Critique : Silver
par Martin Kudláč
- Natalia Koniarz propose un parcours immersif et sans fioritures de la vie dans la communauté minière de Cerro Rico, en Bolivie, où travail, pauvreté et religion sont intimement liés

Le documentaire Silver, de la cinéaste polonaise Natalia Koniarz, vient de remporter plusieurs prix, dont le premier, dans le cadre de la compétition principale Opus Bonum du Festival international du documentaire de Jihlava (lire l'article). Ce film tourné au cœur du Cerro Rico, la montagne argentifère qui surplombe Potosí, dans les Andes boliviennes, s'intéresse à une communauté autochtone dont l’existence dépend de l’écosystème fragile de la mine, des gens pour qui travail, pauvreté et religion s'enchevêtrent à intervalles réguliers.
Koniarz mêle observation et contemplation pour dresser un tableau de la vie sur cette montagne : les hommes qui cherchent des filons d’argent dans des tunnels impossiblement étroits, les enfants à qui on enseigne la vigilance et l’autodéfense à l’école, les familles qui pleurent des êtres chers qui ont péri dans les mines. À travers ces fragments, Koniarz compose un riche portrait d’une communauté conditionnée par les activités d’extraction, apparentes sur le corps immense de la montagne comme dans le quotidien de ceux qui en dépendent pour gagner leur vie.
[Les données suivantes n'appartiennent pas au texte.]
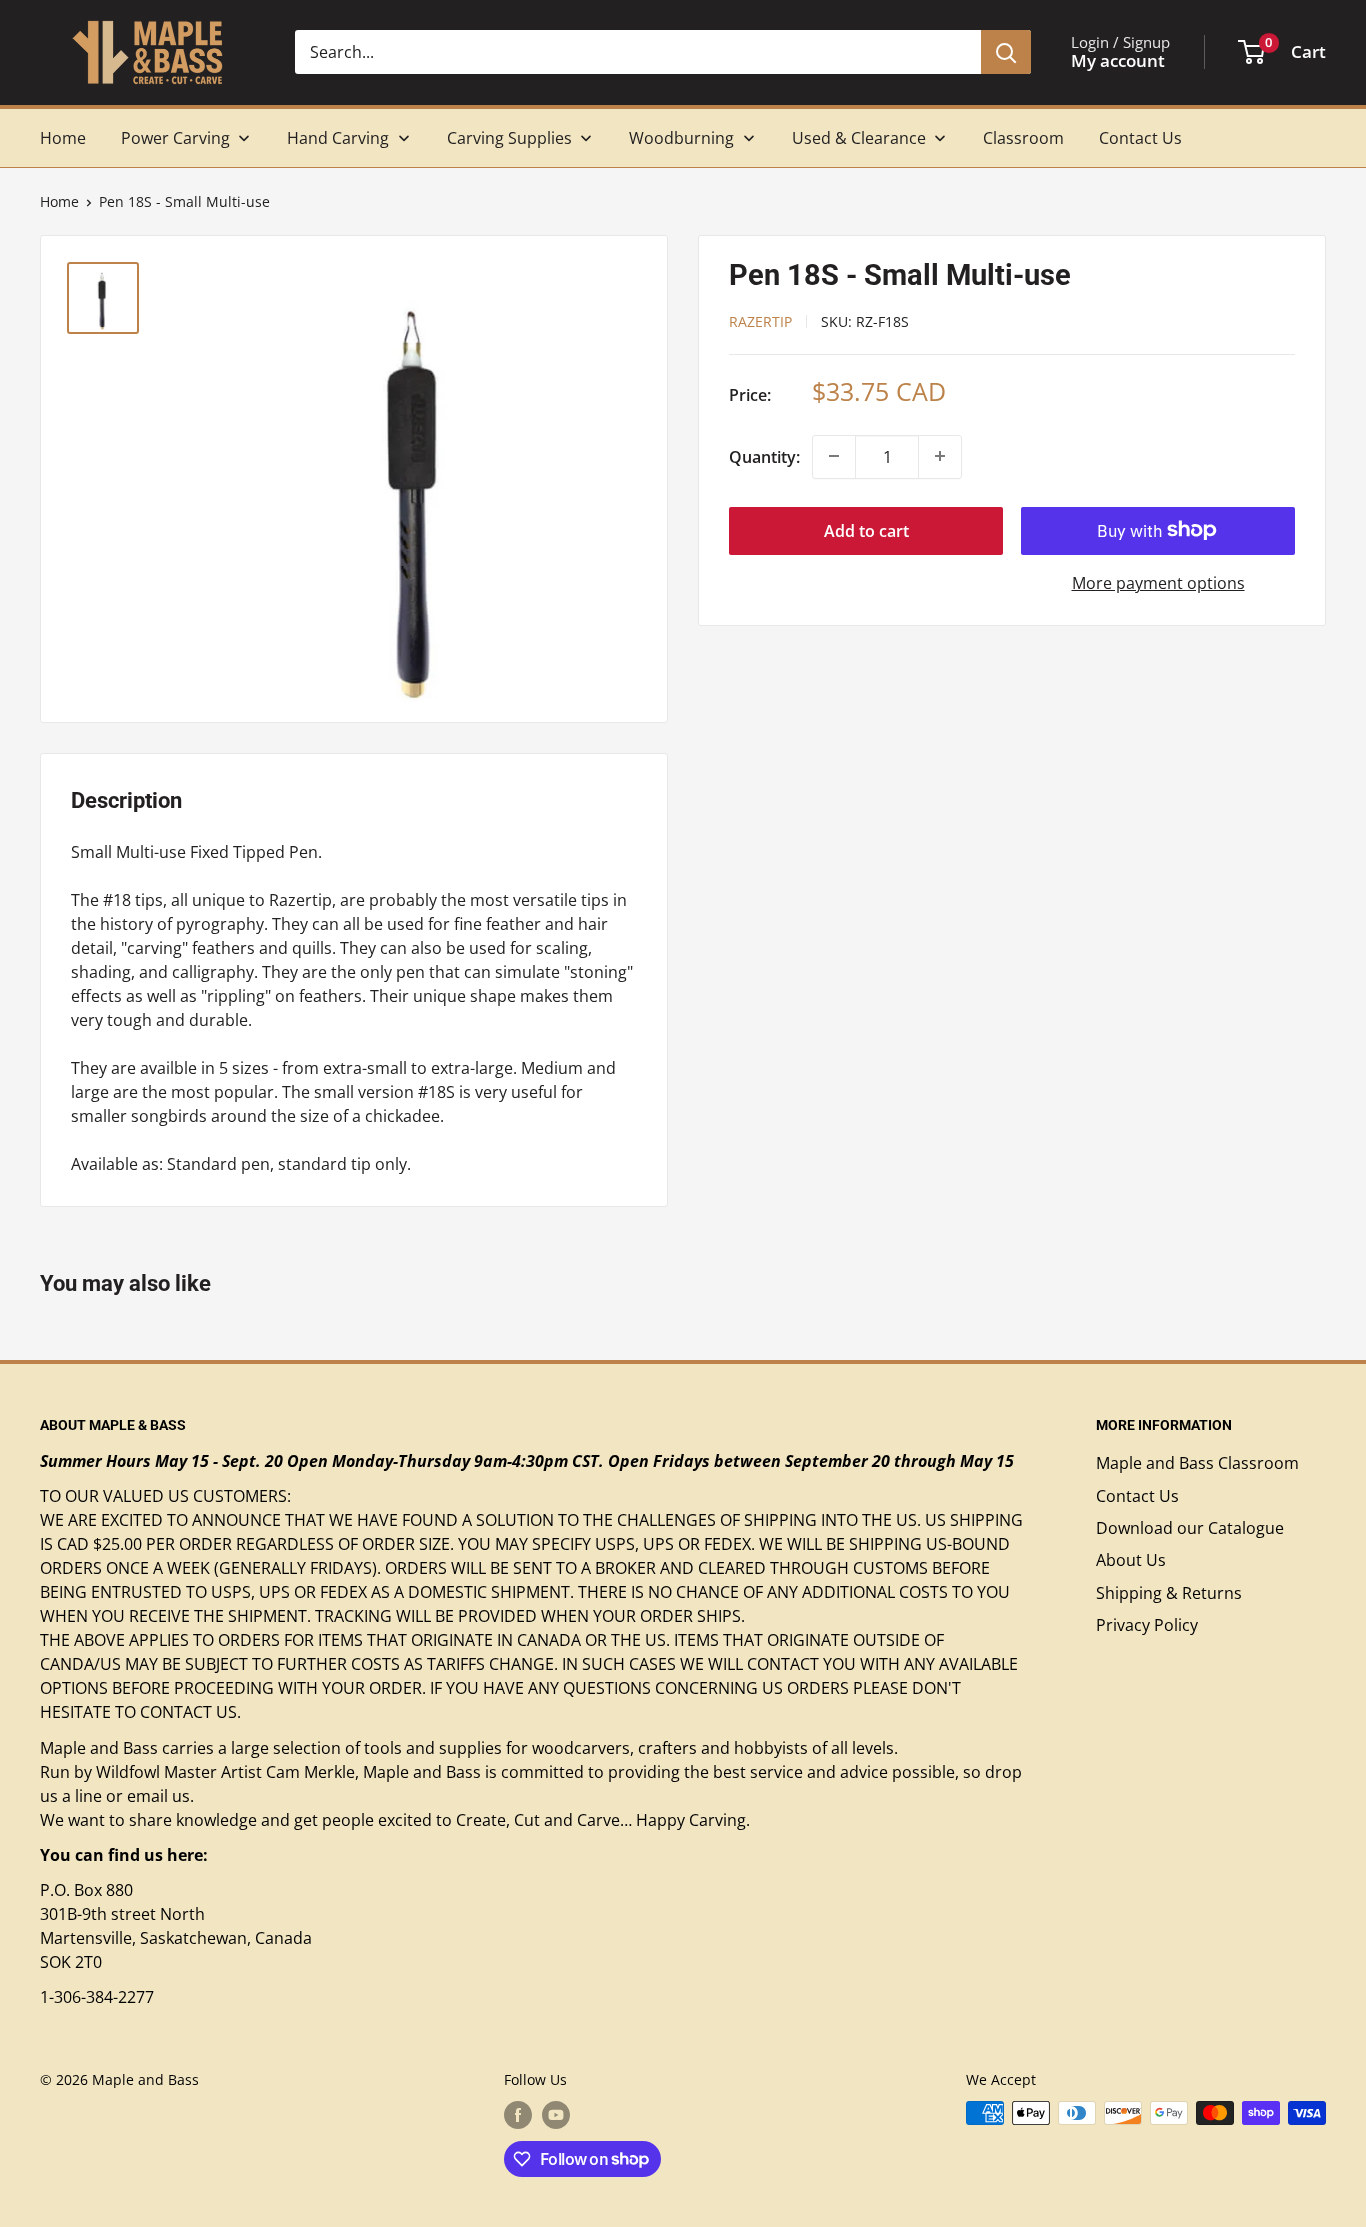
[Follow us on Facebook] (518, 2115)
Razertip (760, 320)
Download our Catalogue (1190, 1528)
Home (59, 201)
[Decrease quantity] (834, 456)
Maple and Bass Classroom (1197, 1463)
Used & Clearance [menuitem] (859, 138)
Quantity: (764, 456)
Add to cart (866, 530)
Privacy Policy (1147, 1625)
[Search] (1006, 52)
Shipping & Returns (1169, 1593)
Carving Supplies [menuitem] (509, 138)
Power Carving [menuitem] (175, 138)
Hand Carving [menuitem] (338, 138)
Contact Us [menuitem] (1140, 138)
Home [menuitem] (63, 138)
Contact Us (1137, 1496)
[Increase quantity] (940, 456)
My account (1118, 60)
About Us (1131, 1560)
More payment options (1158, 582)
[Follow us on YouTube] (556, 2115)
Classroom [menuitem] (1023, 138)
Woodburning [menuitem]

Pour rendre compte de cette expérience collective, Koniarz suit plusieurs membres de la communauté. Au labeur exténuant des mineurs travaillant dans les entrailles de la terre fait pendant la perspective de Juvi, douze ans, qui joue avec des poules et va à l’école, mais qu'on initie déjà au métier de mineur. Sa présence ajoute une dimension générationnelle au film qui refléte la continuité du travail minier, la manière dont il se transmet de père en fils malgré les dangers qu’il comporte.
Silver s’ouvre sur des images saisissantes de la montagne et de ses pentes tristes et fissurées avant de descendre dans les galeries de la mine. À première vue, le film rappelle d’autres documentaires traitant de l’exploitation d'une main-d’œuvre locale dans des conditions dangereuses liées aux chaînes d’approvisionnement mondialisées, mais Koniarz évite toute approche didactique ou militante. Au lieu de cela, elle s’immerge dans la communauté, elle en observe silencieusement les rythmes et les rituels, tous tournés autour de la mine.
Le film va au-delà de la constitution d'archives sociales pour réfléchir aux conséquences du fait de vivre et de mourir autour de mines. Il décrit le cycle transgénérationnel qui perpétue l’activité minière, en en saisissant à la fois la nécessité et les sacrifices qu’elle exige. La structure de Koniarz s’appuie sur une mosaïque de moments intimes et collectifs qui, mis ensemble, rendent compte d'un écosystème délicat qui ne peut exister sans ces rudes conditions.
L’héritage du colonialisme n’est pas évoqué par des commentaires, mais par la répétition de gestes et routines rejoués à l’infini. Une scène de classe, où des enfants récitent des vers patriotiques dédiés à la montagne, est suivie par une séquence où ils descendent dans les boyaux qui ont englouti leurs pères, ou les engloutiront à leur tour, tandis que les survivants prient le ciel.
La monteuse Yael Bitton donne au film un rythme mesuré, alternant entre la clarté de la vie à l’air libre et l’obscurité oppressante du sous-sol, pour aboutir à une représentation cohérente d’une communauté édifiée sur des siècles d’extraction, activité dont dépend encore le monde numérique contemporain. Le directeur de la photographie Stanisław Cuske (également primé à Jihlava pour son travail) met l’accent sur la matérialité et la texture : la poussière, la sueur et la rugosité de la roche. Sa caméra s’attarde sur la beauté austère du paysage et les intérieurs crépusculaires trouvés dans les mines, observant sans s’immiscer. L’absence de commentaire ou d’interviews renforce l'élément immersif de cette approche observationnelle, qui fait de Silver un tableau portrait brut, sans fioritures, de l’industrie mondiale et de son impact sur une communauté locale.
Silver a été produit par Telemark Sp z oo (Pologne) en coproduction avec Piraya (Norvège) et IV Films (Finlande). Les ventes internationales du film sont assurées par KFF Sales & Promotion.